▶ _Directions_: No pictures belong in the copy. Reproduce exactly the lines beginning at the line containing "Image resolution: width=800" and continuing to the end of the entries below.

======== Given data ========

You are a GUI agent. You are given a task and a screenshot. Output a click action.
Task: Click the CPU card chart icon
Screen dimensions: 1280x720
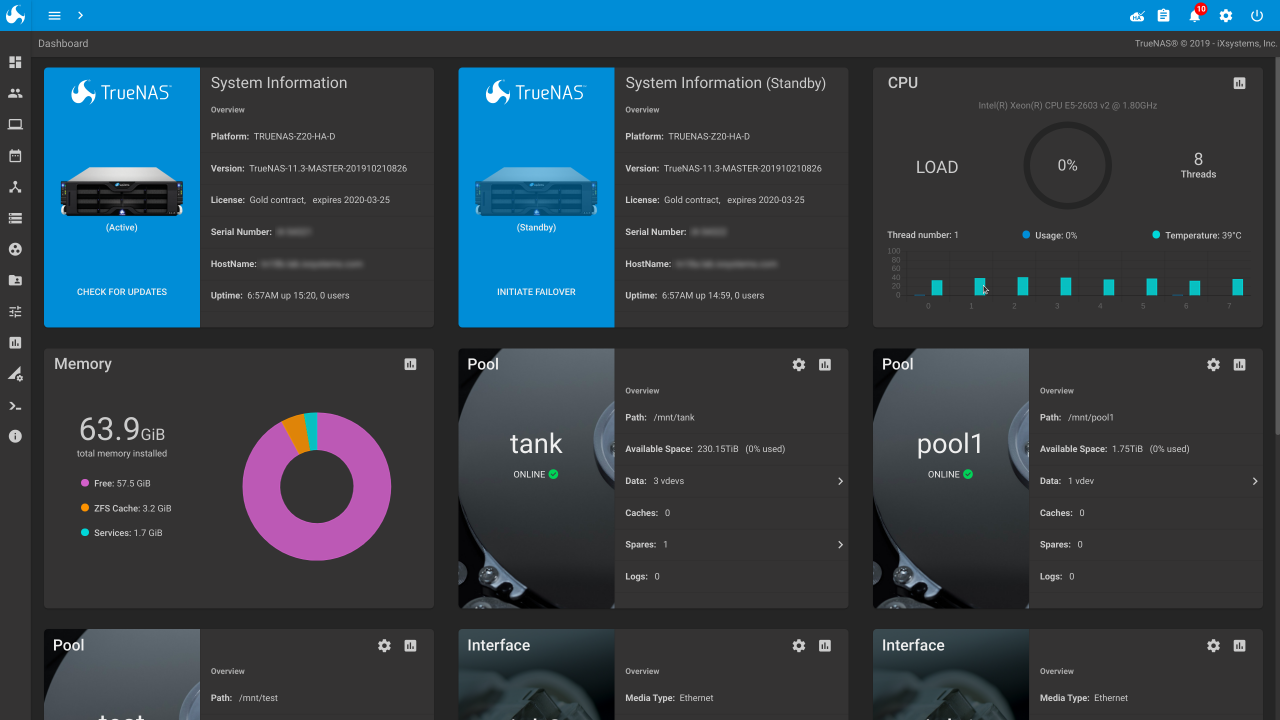pos(1240,82)
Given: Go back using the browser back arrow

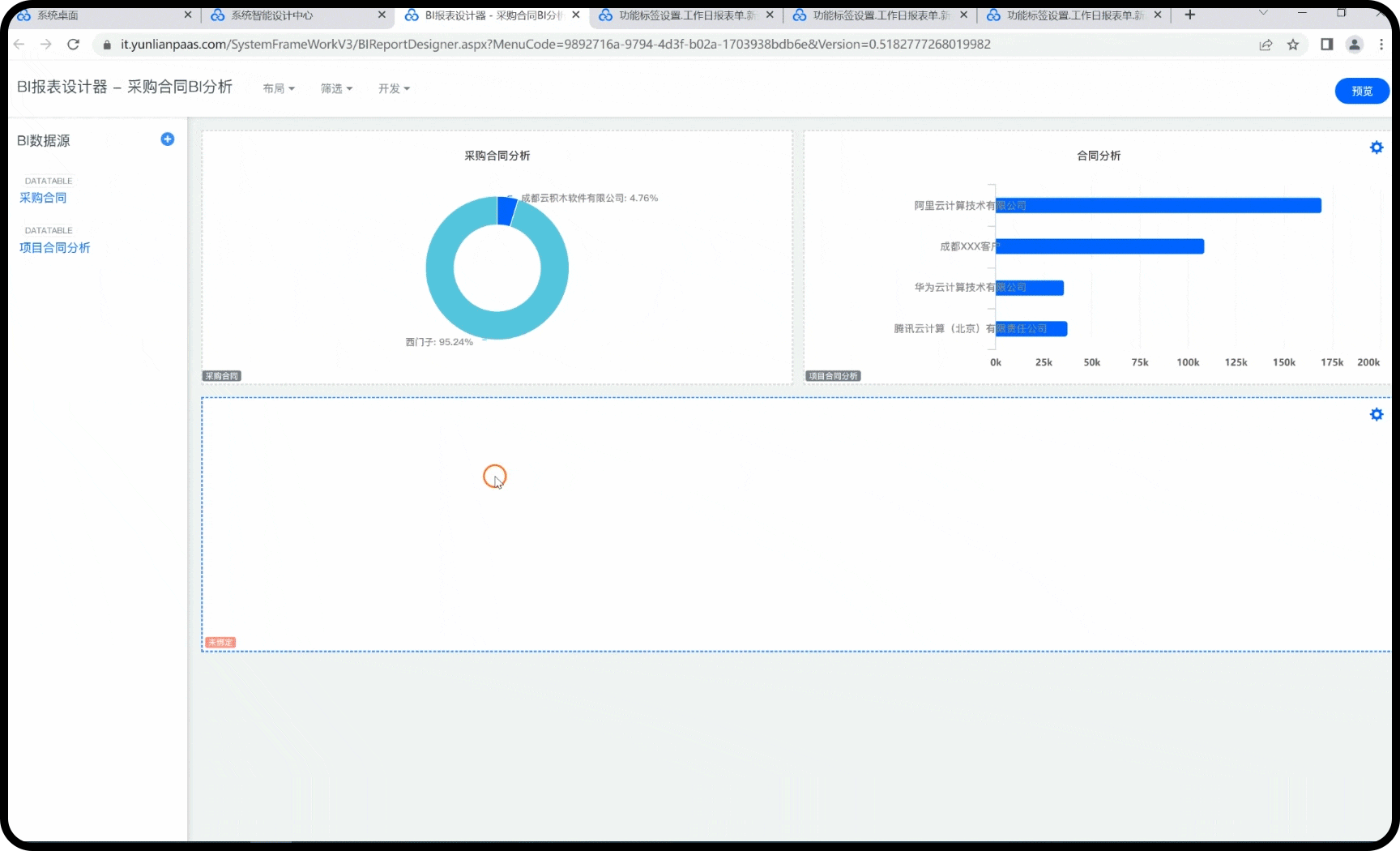Looking at the screenshot, I should pyautogui.click(x=19, y=45).
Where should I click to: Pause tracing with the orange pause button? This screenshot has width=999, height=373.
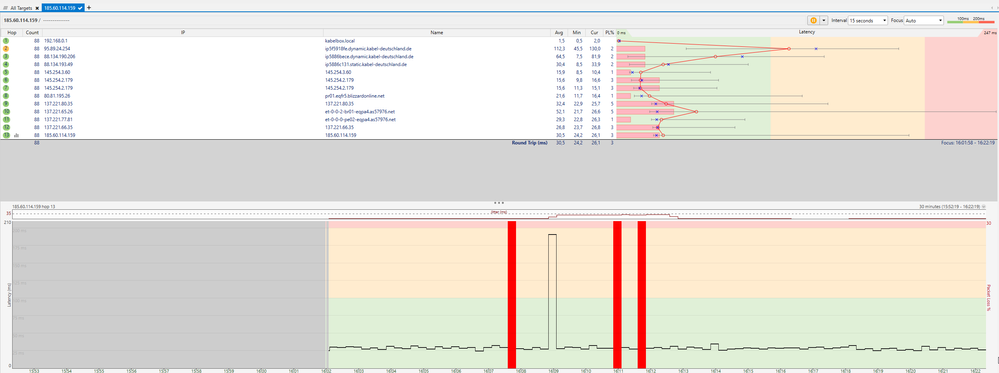(x=813, y=20)
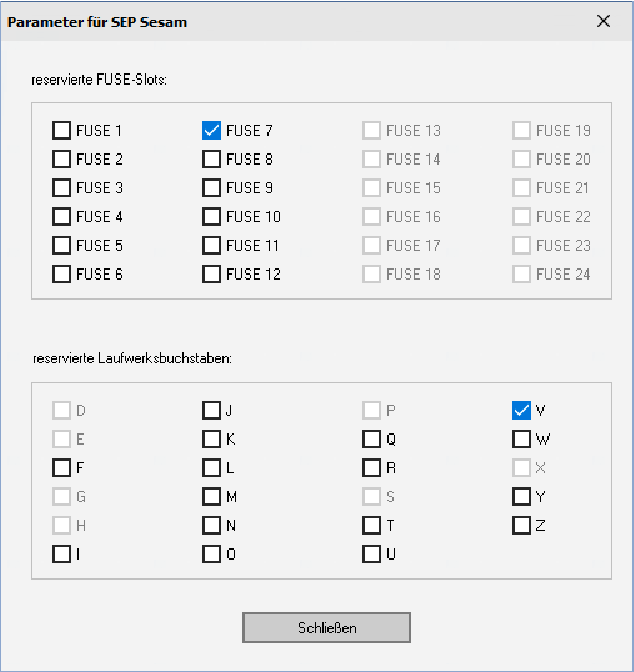Reserve drive letter F
Screen dimensions: 634x672
point(62,467)
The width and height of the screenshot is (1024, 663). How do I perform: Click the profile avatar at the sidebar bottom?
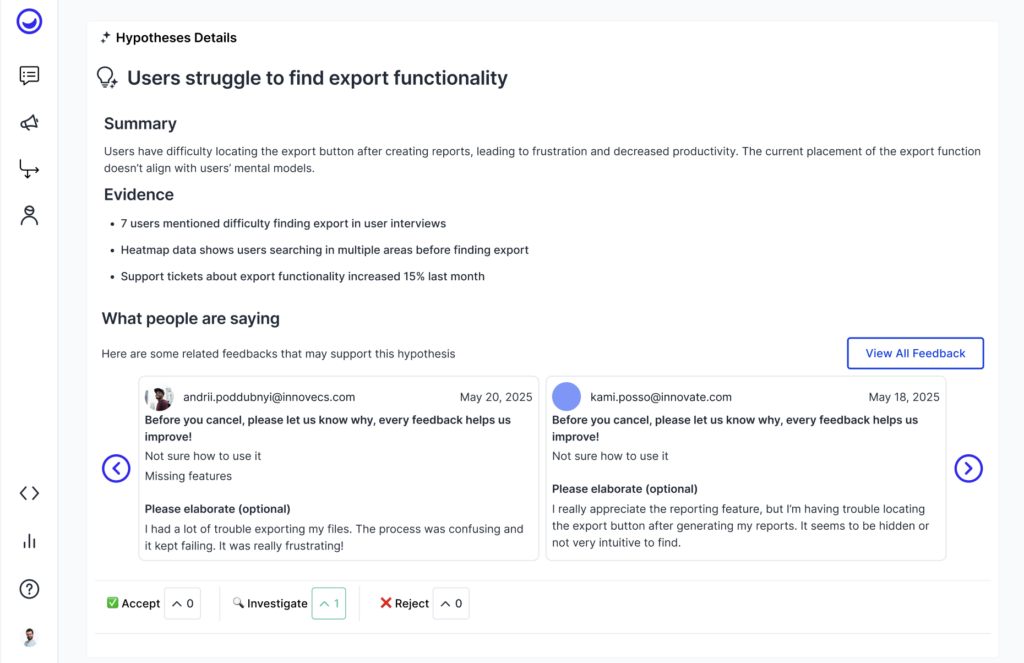point(30,637)
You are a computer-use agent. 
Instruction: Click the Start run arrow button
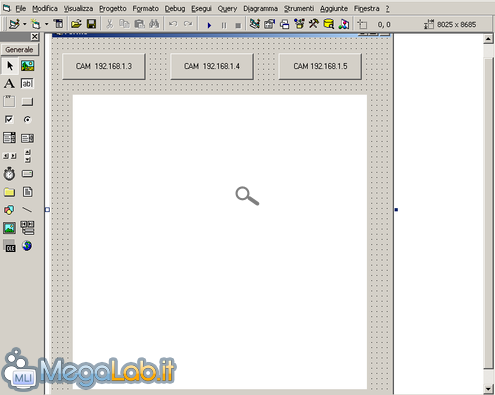click(x=209, y=25)
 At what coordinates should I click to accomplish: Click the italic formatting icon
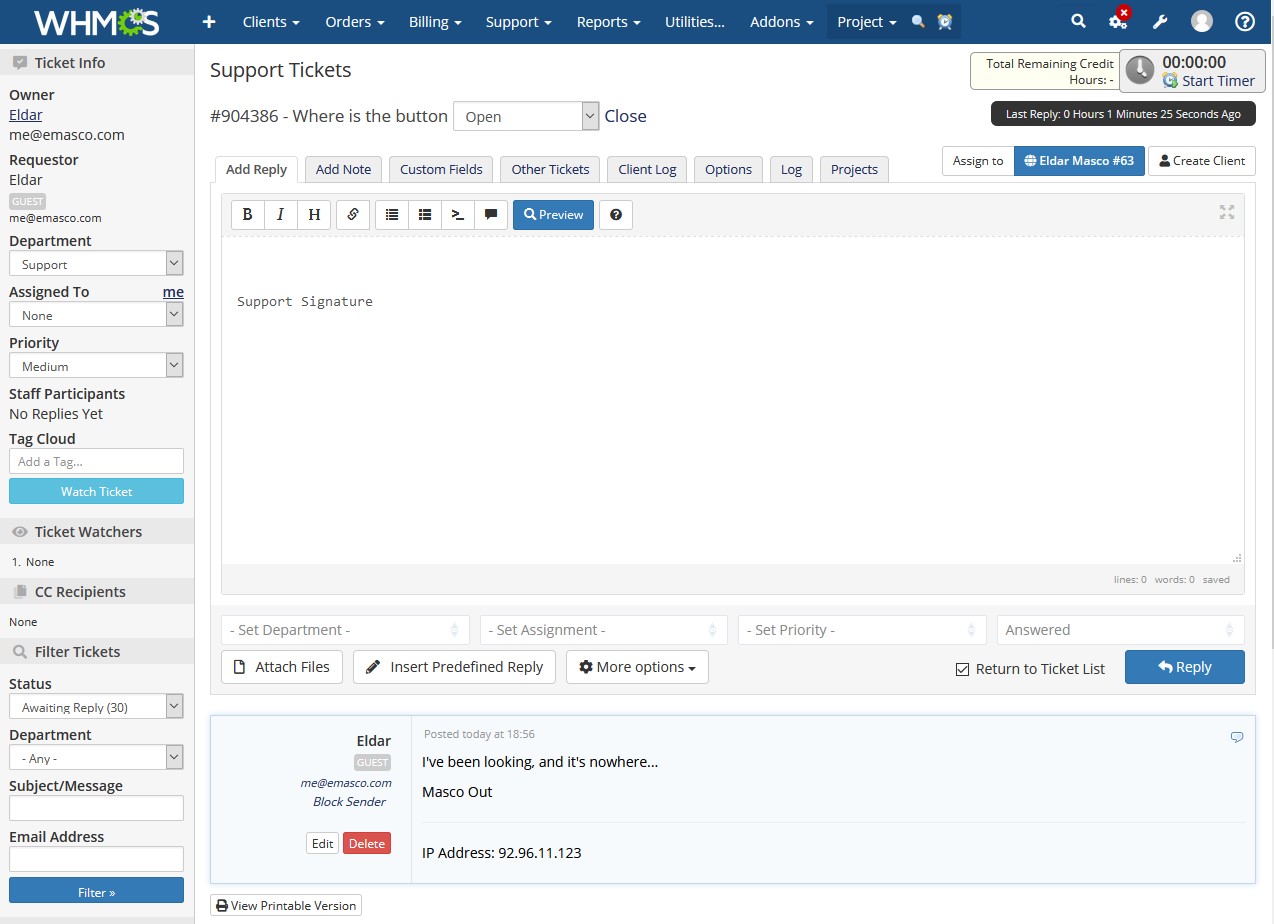point(280,215)
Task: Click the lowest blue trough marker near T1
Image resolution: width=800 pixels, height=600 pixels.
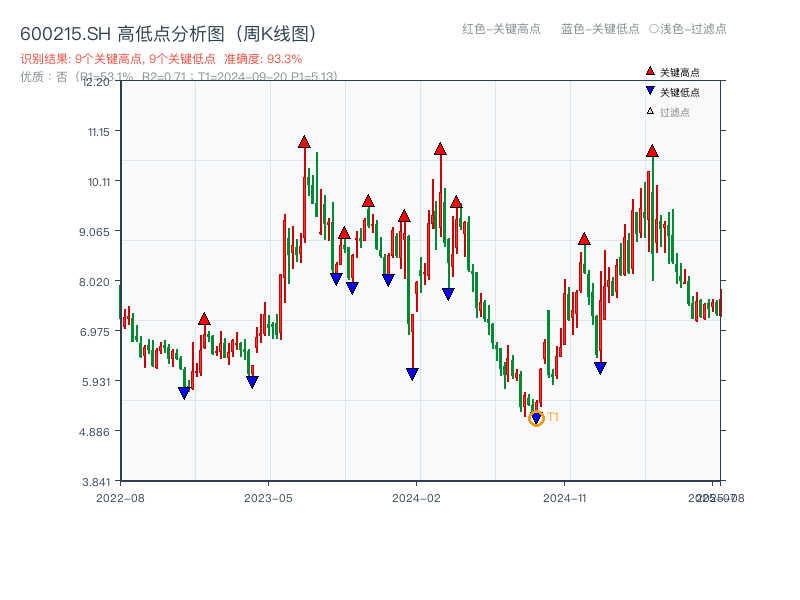Action: click(x=536, y=417)
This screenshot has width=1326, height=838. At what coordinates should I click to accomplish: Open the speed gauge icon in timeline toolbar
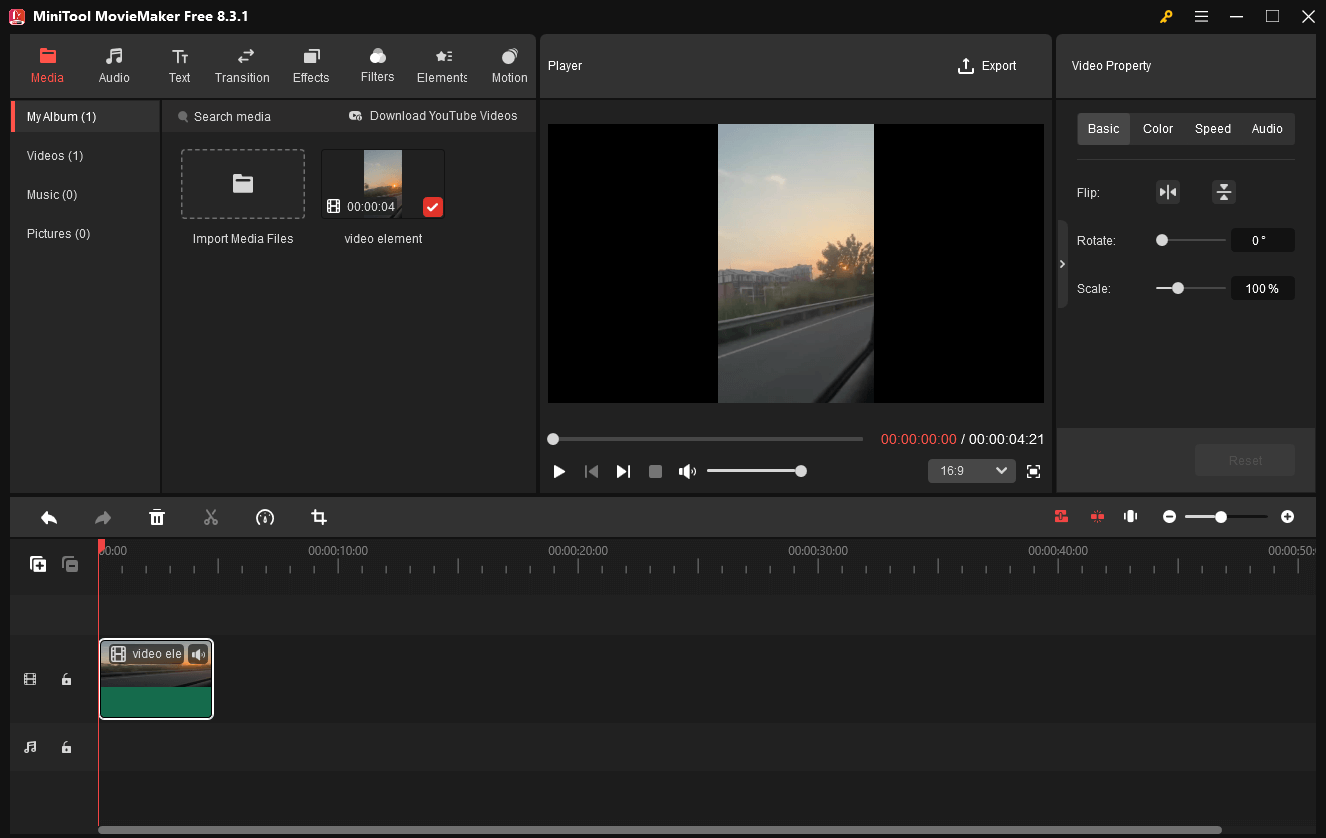point(265,517)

========

▶ _Your solution_:
Image resolution: width=800 pixels, height=600 pixels.
Action: click(x=536, y=417)
This screenshot has width=1326, height=838. At what coordinates should I click to accomplish: Open the speed gauge icon in timeline toolbar
point(265,517)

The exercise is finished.